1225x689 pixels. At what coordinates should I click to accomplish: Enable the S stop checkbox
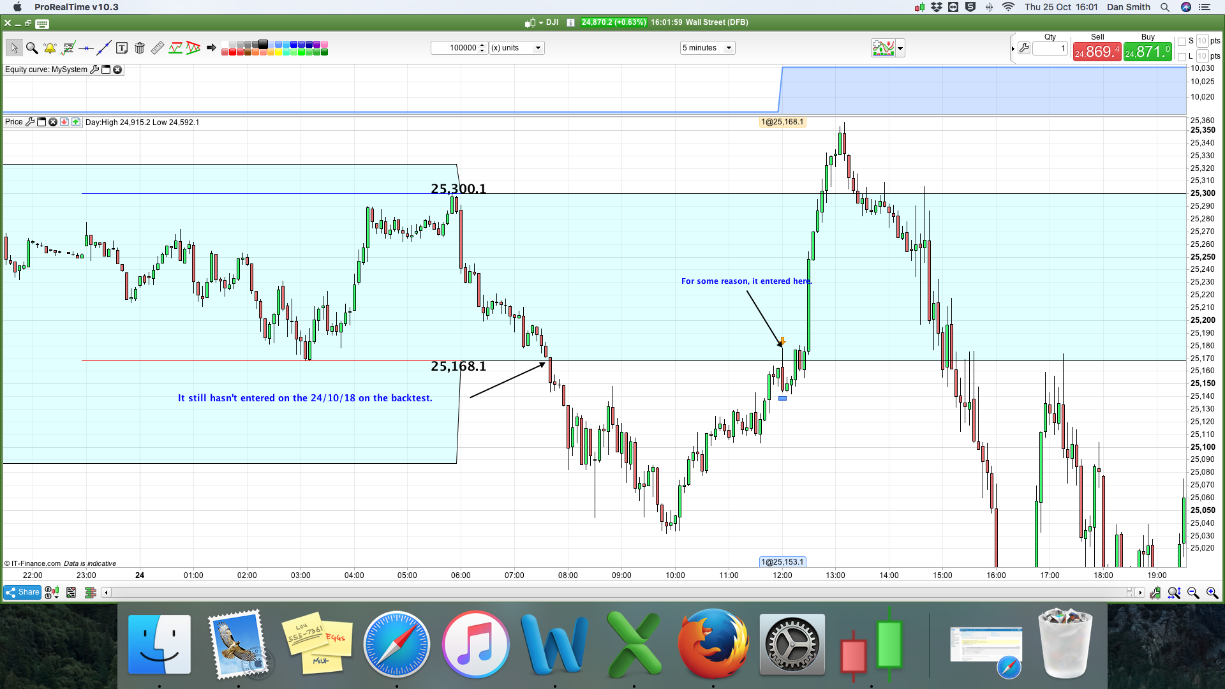[1182, 41]
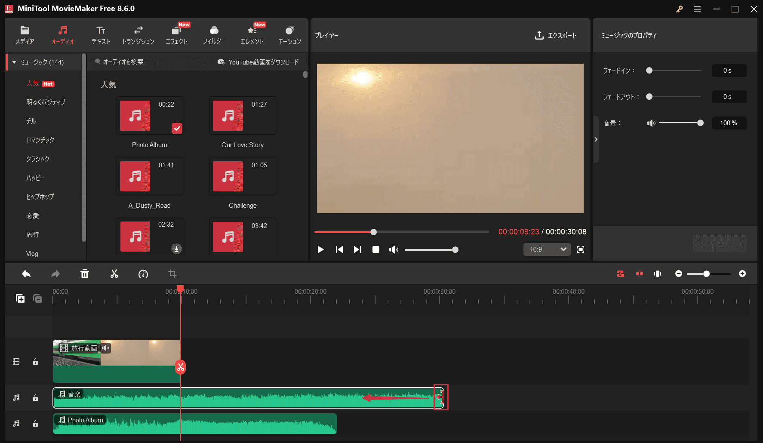Switch to the テキスト tab
The height and width of the screenshot is (443, 763).
(x=100, y=34)
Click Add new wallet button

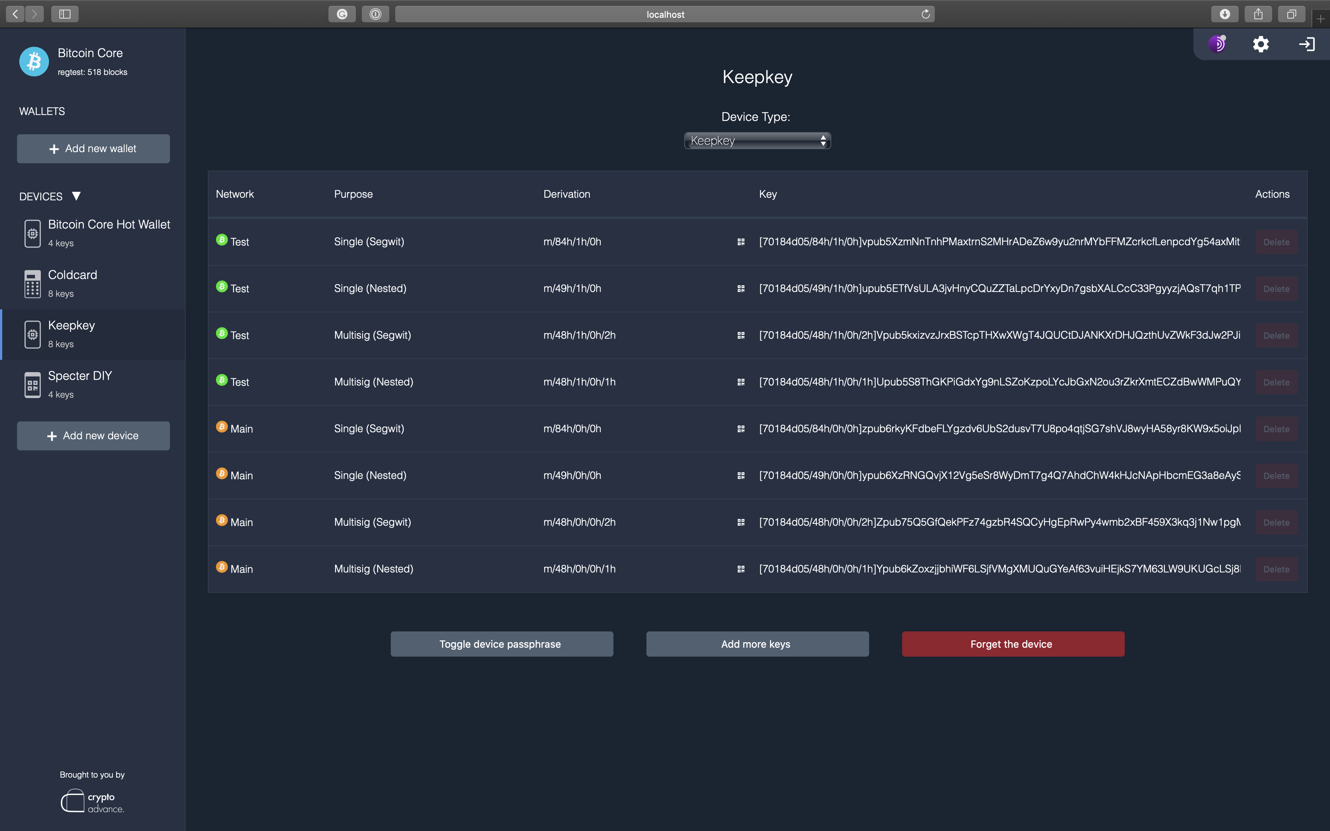[x=93, y=149]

■ ■ ■ ■ ■ ■ ■

If any image appears in the entries, omit it and return the rest verbatim.

→ Response for this exercise
1225x689 pixels. At what coordinates should I click to accomplish: Enable the S stop checkbox
[1182, 41]
Switch to the テキスト tab
The height and width of the screenshot is (443, 763).
(x=100, y=34)
Click Add new wallet button

[x=93, y=149]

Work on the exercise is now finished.